En plus des cours métrages et du travail graphique, Saul Bass aide à la réalisation de quelques scènes dans Spartacus (de Stanley Kubrick) et réalise de nombreux génériques pour le cinéma dans les années 50/60. Paramount lui permet ainsi de passer derrière la caméra en 1974 avec Phase IV, un film de science fiction atypique.

S’approchant d’un huit clos (une grande partie du film se déroule dans une base scientifique), Saul Bass développe une ambiance angoissante dans un cadre désertique (le sable chaud de l’Arizona) et presque spatial à sa manière. Phase IV suit ainsi les pérégrinations de trois personnages: le Dr Hubbs (Nigel Davenport), James Lesko (Michael Murphy) et Kendra Eldridge (Lynne Fredericke). Cette dernière se retrouve coincée dans un laboratoire avec deux scientifiques (un entomologiste et un spécialiste de la communication). Ils étudient des fourmis dont l’adaptation à l’environnement les surprend.

Phase IV alterne donc entre les séquences avec les acteurs des plans sur les fourmis, évoquant des documentaires animaliers. Ces insectes développent des capacités étonnantes et anxiogènes. Nous suivons ainsi l’évolution des personnages assiégés par les fourmis. La gestion de la tension est excellente et l’issue inévitable. Phase IV présente pourtant deux fins différentes. Celle montrée au public est un peu plus rassurante que la très pessimiste (et psychédélique) version de Saul Bass.

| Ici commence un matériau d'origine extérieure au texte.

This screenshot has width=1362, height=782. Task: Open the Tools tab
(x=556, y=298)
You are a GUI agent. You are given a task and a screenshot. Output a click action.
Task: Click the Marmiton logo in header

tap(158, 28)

Phase IV présente quelques défauts (de rythme notamment) mais offre un point de vue singulier sur les années 70. Comme d’autres films de cette époque (notamment ceux que je mentionnais plus haut), l’écologie y est un filigrane rouge, de même que la place dans l’homme dans cet écosystème. La musique du film est particulièrement intéressante, notamment les interventions électroniques de David Vorhaus (membre de White Noise avec Delia Derbyshire) et Desmond Briscoe (du BBC Radiophonic Workshop) au début du film ainsi que la séquence sublime (coupée au montage finale) illustrée par Stomu Yamashta. L’unique film de Saul Bass est une œuvre surprenante à redécouvrir.

PS: paradoxalement, Saul Bass ne signe pas l’affiche du film (avec la fourmi qui sort de la main). Celle-ci insiste sur le coté horrifique et renvoie au Chien Andalou de Louis Buñuel et Salvador Dalì.